That was a good lap....wow those discs were glowing red right? 

If you have a new set put on, you should be fine, I don;t think you'll need to take an additional set


----------



## caney (Feb 5, 2004)

damon,that's what you get from chucking 2 tons of metal round a track :wink: looked fast though!


----------



## b3ves (May 6, 2002)

jonah said:


> Look like slicks to me :?


Indeed, it looks like he was running slick tyres on an old set of alloys. Judged on how badly he was driving when following the (even worse) yellow 911, it's no surprise that he went through a set of brakes.


----------



## W7 PMC (May 6, 2002)

If that car's standard then i'm a monkeys uncle.

The Zorst note is louder in that car than mine & i had a full Sports Milltek system. It says on the clip that it's standard, but me thinks he's lying.

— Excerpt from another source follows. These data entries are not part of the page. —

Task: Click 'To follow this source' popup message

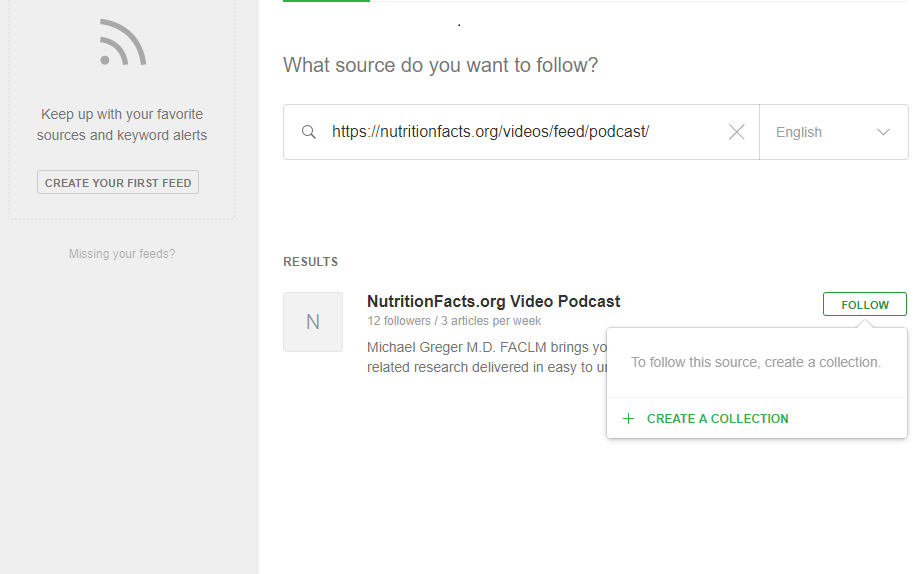Action: (755, 362)
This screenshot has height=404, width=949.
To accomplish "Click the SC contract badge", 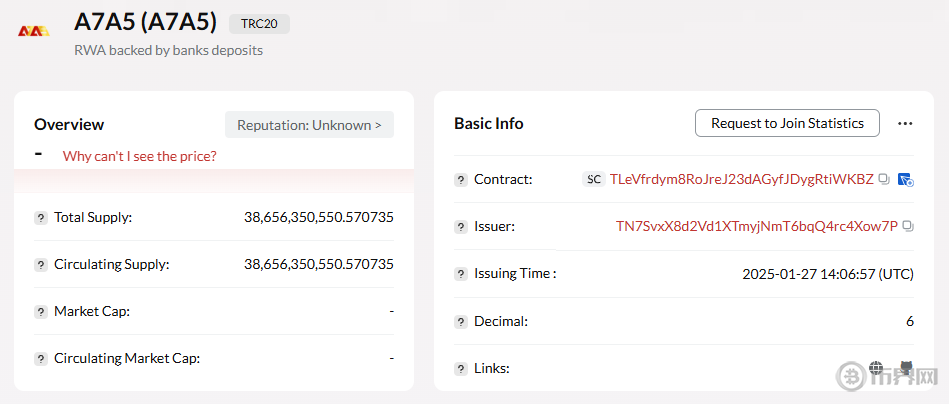I will (x=594, y=179).
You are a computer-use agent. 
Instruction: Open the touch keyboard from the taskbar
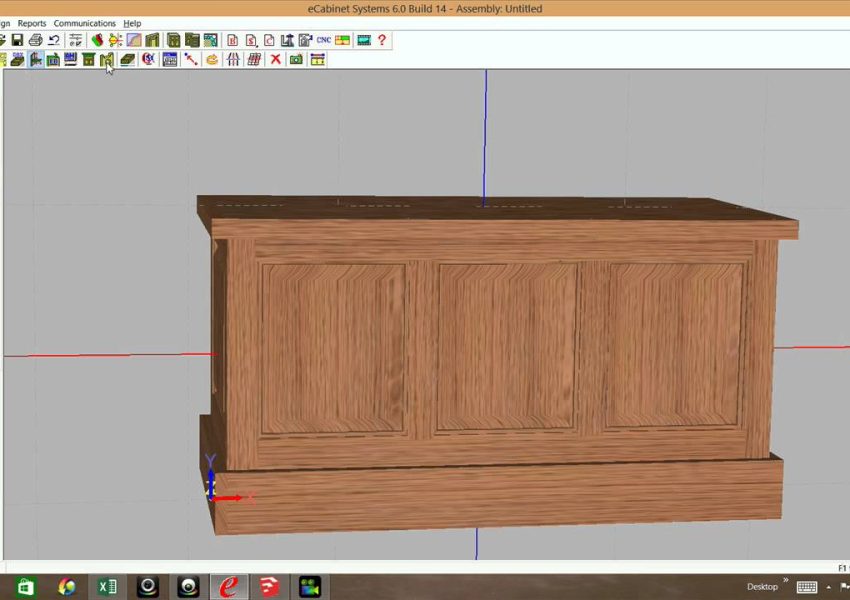pos(806,587)
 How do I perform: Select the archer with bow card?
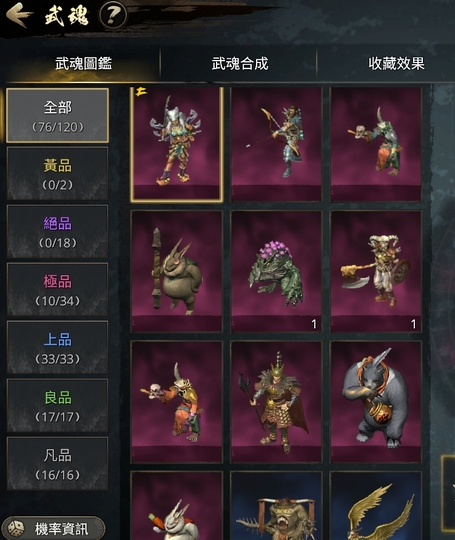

I thought it was quite a good lap (perhaps that's just compared to me :lol: ).


----------



## omen666 (Oct 10, 2004)

b3ves said:


> Indeed, it looks like he was running slick tyres on an old set of alloys.


I am looking at getting some track biased tyres for the 6, but choice is limited in 19" so I am guessing these guys went with the 18"'s as this gives you more options and reduces cost per tyre.

Waiting for a quote on some options from Demon Tweeks.


----------



## W7 PMC (May 6, 2002)

Defo the tyres, but perhaps not the wheels. Early RS6's were sold with 18" RS4 style wheels, as you can see from early press releases & spec sheets. I've no idea when they moved to the 19" RS6 styel wheels, but this mush on the video could have been using his original wheels, or maybe he has got a 2nd set.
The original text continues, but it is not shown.